DIRECTIONS: The job is to find each line of the records below that includes the word "header" and copy it.

:: DATASET EXTRACT ::

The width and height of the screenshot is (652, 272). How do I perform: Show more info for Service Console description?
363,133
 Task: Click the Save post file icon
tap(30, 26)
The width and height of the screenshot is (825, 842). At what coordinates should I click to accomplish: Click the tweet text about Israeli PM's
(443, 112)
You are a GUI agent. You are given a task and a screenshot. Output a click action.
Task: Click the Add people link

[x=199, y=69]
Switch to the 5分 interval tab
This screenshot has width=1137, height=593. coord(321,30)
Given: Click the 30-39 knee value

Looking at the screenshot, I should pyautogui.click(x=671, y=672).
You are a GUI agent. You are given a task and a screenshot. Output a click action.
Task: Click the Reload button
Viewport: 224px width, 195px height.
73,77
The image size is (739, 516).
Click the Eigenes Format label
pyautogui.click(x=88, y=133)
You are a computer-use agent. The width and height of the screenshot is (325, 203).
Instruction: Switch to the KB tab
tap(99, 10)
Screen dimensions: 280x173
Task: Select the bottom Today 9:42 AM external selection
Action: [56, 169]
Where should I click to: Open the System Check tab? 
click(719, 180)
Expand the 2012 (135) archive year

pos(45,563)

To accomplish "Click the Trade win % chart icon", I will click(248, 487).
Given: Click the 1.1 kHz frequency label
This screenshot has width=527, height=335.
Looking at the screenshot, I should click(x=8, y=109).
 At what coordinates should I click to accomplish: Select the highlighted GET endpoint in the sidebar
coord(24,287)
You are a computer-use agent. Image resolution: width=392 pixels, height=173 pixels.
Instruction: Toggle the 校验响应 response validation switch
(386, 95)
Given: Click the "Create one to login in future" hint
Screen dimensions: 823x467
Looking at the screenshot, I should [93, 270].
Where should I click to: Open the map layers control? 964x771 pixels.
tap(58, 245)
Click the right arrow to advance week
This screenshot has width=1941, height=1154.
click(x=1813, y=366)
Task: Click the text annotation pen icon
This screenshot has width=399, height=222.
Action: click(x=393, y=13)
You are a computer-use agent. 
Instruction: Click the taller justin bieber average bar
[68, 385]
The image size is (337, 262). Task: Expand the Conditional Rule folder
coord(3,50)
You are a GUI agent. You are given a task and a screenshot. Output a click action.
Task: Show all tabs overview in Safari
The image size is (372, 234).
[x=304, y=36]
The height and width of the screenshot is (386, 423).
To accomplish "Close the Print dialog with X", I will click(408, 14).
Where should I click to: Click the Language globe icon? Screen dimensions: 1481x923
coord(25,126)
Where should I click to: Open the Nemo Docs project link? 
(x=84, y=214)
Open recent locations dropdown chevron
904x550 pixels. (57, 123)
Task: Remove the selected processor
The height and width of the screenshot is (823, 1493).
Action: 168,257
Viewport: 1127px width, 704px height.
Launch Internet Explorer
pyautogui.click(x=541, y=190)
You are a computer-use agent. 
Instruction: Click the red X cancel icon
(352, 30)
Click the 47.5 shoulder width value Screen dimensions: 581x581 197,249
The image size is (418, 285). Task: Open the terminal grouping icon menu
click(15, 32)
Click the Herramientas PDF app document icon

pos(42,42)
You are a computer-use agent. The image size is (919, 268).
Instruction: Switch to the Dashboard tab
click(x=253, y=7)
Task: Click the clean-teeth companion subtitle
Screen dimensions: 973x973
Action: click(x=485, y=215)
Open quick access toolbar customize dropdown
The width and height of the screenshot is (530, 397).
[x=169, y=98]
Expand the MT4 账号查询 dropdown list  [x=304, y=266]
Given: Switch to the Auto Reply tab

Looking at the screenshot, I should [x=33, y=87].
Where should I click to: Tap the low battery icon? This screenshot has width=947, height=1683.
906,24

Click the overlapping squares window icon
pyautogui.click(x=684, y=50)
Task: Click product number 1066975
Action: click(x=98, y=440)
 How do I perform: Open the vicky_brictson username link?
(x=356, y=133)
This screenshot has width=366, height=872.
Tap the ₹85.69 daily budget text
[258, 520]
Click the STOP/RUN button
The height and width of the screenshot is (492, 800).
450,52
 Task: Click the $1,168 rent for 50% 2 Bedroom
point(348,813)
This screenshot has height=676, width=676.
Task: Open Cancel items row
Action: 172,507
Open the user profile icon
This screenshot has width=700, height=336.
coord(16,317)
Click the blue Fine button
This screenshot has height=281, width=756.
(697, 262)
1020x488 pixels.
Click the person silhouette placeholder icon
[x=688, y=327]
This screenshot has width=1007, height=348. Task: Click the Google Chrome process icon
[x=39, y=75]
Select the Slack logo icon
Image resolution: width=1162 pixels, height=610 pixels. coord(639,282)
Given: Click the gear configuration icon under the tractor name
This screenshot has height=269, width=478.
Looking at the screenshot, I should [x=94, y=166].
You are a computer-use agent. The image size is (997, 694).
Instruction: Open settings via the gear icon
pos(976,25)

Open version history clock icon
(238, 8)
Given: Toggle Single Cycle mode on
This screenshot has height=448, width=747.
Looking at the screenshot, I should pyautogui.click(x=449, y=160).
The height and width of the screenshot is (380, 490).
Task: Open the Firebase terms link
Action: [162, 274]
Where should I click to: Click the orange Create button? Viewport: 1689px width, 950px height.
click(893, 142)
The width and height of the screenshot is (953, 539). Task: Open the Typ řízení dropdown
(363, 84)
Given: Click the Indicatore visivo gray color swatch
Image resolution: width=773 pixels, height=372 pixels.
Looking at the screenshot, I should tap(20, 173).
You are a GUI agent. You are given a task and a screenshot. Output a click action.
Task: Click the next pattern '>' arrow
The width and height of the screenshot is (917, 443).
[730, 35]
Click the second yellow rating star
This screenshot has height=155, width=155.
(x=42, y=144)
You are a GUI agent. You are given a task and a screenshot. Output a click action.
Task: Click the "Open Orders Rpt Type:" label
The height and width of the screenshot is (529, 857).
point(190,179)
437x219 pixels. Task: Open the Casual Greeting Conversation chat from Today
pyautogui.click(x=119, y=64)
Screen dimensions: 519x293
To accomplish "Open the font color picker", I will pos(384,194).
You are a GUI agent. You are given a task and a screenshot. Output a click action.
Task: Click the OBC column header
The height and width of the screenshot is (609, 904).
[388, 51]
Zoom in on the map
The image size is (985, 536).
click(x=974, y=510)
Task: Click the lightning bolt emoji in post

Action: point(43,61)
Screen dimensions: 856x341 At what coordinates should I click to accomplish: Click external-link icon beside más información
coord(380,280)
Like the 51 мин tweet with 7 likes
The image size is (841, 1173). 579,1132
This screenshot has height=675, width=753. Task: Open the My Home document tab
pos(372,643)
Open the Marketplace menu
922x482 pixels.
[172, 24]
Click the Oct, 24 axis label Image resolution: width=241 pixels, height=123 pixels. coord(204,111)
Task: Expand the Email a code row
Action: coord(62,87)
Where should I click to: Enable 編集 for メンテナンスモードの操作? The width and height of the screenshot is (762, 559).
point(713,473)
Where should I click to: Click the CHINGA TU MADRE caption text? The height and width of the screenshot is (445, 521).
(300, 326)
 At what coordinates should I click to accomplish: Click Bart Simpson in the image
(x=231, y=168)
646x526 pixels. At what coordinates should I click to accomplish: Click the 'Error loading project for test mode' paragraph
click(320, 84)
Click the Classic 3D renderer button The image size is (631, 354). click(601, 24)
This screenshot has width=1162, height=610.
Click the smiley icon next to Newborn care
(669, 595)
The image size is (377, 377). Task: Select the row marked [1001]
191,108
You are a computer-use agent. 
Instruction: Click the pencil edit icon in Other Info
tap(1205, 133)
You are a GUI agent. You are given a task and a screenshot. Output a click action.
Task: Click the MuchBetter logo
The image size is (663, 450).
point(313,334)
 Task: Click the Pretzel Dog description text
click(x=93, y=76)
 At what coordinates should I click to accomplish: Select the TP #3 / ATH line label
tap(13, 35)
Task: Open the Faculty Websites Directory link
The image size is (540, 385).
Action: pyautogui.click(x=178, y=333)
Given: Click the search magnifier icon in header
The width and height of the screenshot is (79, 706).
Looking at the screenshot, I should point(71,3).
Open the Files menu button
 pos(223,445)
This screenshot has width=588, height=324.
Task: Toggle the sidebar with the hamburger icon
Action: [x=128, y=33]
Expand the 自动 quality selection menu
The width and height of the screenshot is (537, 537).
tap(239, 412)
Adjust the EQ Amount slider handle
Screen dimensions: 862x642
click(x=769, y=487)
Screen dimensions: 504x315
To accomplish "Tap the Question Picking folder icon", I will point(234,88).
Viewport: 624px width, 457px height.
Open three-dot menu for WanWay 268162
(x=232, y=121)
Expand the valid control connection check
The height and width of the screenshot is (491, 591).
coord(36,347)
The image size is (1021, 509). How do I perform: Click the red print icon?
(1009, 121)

:::

RESULT BELOW:
Task: Click the OBC column header
Given: Click the search magnifier icon in header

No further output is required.